Other than parts merging in the background, parts and partitions can also be moved between disks and volumes. For example, it is common to first store the recently written parts on a hot volume (SSD) and then move them automatically to a cold volume (HDD) when they have passed a certain age. This operation can be done using the TTL clause or be triggered with the ALTER statement. When the parts are moving, we can monitor the status using the recently introduced system.moves table to watch for the elapsed time and the destination disk. The query below shows that a part (all_1_22_2) is in the process of moving to an s3 disk.
ALTER TABLE ontime MOVE PART 'all_1_22_2' TO VOLUME 'external';
SELECT * FROM system.moves FORMAT Vertical Row 1: ────── database: default table: ontime elapsed: 8.900590354 target_disk_name: s3 target_disk_path: /var/lib/clickhouse/disks/s3_disk/ part_name: all_1_22_2 part_size: 1643771811 thread_id: 10071 1 row in set. Elapsed: 0.160 sec.
Querying system tables from all nodes in a cluster
When querying for system tables in a cluster, take note that the query is only executed on the local node where the query is issued. To retrieve rows from all nodes in a cluster with shards and replicas, we need to use the clusterAllReplicas table function. The query below is sent to a cluster with two shards, each with two replicas.

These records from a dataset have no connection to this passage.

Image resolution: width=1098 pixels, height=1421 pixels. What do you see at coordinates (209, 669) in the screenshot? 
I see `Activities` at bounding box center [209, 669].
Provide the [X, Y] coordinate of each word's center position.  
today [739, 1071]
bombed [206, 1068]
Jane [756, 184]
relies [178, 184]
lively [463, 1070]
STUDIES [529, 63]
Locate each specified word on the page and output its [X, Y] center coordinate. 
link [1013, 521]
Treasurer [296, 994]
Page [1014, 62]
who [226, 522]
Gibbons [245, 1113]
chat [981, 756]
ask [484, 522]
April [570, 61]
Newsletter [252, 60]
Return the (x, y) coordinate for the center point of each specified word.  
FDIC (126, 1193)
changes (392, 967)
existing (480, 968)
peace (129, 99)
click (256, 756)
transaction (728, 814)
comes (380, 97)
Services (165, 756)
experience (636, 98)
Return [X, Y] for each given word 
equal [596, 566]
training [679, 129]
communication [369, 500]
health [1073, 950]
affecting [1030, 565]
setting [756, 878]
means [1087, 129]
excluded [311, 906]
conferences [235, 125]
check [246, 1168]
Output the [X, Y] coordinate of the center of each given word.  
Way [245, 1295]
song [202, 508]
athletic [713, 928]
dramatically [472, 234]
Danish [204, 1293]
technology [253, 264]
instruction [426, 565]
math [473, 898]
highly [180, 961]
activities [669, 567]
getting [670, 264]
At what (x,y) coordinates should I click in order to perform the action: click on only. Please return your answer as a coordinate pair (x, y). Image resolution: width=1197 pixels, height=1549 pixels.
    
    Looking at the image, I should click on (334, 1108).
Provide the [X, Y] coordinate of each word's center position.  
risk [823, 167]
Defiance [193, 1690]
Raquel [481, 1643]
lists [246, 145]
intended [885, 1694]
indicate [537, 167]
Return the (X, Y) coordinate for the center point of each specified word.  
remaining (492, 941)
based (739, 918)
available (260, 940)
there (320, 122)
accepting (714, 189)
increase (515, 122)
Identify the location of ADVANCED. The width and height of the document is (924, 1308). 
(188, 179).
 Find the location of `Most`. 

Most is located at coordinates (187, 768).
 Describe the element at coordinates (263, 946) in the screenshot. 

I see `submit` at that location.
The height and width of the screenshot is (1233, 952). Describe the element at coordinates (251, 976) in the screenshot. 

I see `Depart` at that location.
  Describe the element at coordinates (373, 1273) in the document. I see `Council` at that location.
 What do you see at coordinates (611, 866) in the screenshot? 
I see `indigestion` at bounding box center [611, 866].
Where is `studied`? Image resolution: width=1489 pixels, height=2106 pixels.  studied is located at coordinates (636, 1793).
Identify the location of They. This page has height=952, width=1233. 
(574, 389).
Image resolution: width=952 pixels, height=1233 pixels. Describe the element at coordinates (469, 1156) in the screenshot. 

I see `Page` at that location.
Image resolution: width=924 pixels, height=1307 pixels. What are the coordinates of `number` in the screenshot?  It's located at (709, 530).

Based on the hostName, we can see that the resulting rows were gathered from all four nodes.
SELECT hostName(), is_initial_query, query_id, initial_query_id, query FROM clusterAllReplicas('default', system.processes) FORMAT Vertical Row 1: ────── hostName(): c-mint-mb-85-server-0 is_initial_query: 1 query_id: c8f1cfb2-7eed-4ecd-a303-cc20ef5d9d0f initial_query_id: c8f1cfb2-7eed-4ecd-a303-cc20ef5d9d0f query: SELECT hostName(), is_initial_query, query_id, initial_query_id, query FROM clusterAllReplicas('default', system.processes) FORMAT Vertical Row 2: ────── hostName(): c-mint-mb-85-server-1 is_initial_query: 0 query_id: e487bae2-0886-46ef-8510-87c218f45332 initial_query_id: c8f1cfb2-7eed-4ecd-a303-cc20ef5d9d0f query: SELECT hostName(), `is_initial_query`, `query_id`, `initial_query_id`, `query` FROM `system`.`processes` Row 3: ────── hostName(): c-mint-mb-85-server-2 is_initial_query: 0 query_id: 271abbde-64b9-46ea-9391-9f402cc013ef initial_query_id: c8f1cfb2-7eed-4ecd-a303-cc20ef5d9d0f query: SELECT hostName(), `is_initial_query`, `query_id`, `initial_query_id`, `query` FROM `system`.`processes` 3 rows in set. Elapsed: 0.006 sec.
Conclusion
In this post, we’ve introduced how system tables can be used to query for the current and historical state of ClickHouse. We’ve provided examples using system tables to answer some common questions when using ClickHouse. In a future post, we’ll explore these tables in more detail and how they can be used to monitor ClickHouse for common challenges on INSERT and SELECT queries.